Assigned task -> Which lines run from the one containing "Click the green 22 °C legend circle" to the end of the entries? Copy them exactly, both ends included, and give nothing else.

(Data records)
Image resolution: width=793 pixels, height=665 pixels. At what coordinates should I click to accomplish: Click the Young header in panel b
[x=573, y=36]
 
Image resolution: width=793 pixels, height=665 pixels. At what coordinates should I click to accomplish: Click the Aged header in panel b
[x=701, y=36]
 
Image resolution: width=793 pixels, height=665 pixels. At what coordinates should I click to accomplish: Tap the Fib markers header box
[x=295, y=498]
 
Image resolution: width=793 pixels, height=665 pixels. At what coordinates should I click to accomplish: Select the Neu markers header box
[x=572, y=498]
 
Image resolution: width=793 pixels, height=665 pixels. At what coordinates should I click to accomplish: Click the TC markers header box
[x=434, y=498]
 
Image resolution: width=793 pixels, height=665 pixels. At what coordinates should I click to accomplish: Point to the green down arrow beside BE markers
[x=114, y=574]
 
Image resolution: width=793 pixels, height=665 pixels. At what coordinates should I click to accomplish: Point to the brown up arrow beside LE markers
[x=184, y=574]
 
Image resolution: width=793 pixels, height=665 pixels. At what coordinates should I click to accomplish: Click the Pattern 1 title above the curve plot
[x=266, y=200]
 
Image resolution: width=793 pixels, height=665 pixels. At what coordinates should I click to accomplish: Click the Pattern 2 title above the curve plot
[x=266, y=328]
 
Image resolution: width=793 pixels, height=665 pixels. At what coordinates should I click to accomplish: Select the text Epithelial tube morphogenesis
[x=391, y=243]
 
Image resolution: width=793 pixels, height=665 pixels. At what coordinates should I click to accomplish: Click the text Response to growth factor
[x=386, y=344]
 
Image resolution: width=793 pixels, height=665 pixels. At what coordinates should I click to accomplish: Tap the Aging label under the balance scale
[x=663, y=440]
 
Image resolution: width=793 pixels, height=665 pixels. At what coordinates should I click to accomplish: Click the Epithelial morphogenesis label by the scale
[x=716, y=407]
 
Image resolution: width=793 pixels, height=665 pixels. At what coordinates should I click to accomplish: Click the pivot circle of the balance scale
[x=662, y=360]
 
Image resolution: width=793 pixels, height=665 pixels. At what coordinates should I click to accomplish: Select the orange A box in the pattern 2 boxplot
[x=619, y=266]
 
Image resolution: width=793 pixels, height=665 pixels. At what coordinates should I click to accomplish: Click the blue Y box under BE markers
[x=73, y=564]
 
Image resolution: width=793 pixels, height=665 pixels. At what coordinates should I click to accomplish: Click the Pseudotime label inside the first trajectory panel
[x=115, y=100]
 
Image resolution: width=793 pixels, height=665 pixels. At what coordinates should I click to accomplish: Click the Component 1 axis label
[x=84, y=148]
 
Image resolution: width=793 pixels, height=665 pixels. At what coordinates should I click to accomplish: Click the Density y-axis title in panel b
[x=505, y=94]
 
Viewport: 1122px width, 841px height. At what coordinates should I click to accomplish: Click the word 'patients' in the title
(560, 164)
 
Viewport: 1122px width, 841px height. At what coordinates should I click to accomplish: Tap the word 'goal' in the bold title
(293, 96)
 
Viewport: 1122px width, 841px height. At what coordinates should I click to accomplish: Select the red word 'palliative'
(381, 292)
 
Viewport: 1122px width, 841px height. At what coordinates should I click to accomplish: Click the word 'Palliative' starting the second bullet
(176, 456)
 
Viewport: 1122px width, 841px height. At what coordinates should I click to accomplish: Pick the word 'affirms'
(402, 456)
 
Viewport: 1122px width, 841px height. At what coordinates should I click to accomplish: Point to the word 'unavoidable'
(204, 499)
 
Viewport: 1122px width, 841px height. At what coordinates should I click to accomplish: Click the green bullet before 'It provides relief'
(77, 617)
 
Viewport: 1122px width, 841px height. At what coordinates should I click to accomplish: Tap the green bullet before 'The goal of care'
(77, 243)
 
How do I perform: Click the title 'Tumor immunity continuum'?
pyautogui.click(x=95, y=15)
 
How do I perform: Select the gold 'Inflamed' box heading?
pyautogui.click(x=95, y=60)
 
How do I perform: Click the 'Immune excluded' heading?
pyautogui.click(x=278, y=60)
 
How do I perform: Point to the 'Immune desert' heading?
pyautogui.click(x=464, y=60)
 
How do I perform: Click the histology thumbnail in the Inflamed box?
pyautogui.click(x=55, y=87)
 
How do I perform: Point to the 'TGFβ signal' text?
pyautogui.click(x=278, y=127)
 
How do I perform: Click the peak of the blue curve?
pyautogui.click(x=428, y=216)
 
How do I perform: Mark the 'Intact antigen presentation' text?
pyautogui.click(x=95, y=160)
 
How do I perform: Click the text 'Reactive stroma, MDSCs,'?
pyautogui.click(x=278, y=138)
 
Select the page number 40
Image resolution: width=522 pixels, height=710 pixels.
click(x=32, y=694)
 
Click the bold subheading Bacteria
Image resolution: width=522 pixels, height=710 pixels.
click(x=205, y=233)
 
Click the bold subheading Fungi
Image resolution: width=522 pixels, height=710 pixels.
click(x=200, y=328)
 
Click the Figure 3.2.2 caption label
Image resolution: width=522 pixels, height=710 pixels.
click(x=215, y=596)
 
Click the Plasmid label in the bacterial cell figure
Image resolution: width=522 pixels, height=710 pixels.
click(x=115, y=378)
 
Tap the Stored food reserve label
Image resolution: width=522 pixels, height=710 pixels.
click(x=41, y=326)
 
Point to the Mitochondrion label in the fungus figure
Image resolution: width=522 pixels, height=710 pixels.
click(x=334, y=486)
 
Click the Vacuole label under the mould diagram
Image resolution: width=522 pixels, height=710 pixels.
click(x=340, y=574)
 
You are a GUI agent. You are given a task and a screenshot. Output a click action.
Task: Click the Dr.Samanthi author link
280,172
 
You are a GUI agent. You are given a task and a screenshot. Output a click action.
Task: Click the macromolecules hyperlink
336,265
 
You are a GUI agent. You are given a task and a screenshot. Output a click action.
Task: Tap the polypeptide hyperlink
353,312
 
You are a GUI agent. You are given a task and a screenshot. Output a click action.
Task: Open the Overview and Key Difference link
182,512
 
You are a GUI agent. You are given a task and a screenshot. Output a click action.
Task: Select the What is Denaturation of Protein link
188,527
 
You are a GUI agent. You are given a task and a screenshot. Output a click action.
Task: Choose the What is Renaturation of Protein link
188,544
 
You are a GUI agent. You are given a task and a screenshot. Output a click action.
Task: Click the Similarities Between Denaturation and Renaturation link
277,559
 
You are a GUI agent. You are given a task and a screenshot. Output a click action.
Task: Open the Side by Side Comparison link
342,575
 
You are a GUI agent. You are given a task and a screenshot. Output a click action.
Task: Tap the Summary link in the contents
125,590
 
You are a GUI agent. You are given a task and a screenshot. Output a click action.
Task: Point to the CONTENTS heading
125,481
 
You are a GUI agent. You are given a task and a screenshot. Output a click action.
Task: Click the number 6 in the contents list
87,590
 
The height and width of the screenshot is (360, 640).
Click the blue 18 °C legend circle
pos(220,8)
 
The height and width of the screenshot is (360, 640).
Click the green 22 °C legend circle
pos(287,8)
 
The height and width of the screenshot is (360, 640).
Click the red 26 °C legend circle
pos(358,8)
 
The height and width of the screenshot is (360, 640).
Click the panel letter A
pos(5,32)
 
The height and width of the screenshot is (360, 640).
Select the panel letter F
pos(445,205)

Answer for this exercise ->
Click the green 22 °C legend circle
pos(287,8)
 
The height and width of the screenshot is (360, 640).
Click the red 26 °C legend circle
pos(358,8)
 
The height and width of the screenshot is (360, 640).
Click the panel letter A
pos(5,32)
 
The height and width of the screenshot is (360, 640).
Select the panel letter F
pos(445,205)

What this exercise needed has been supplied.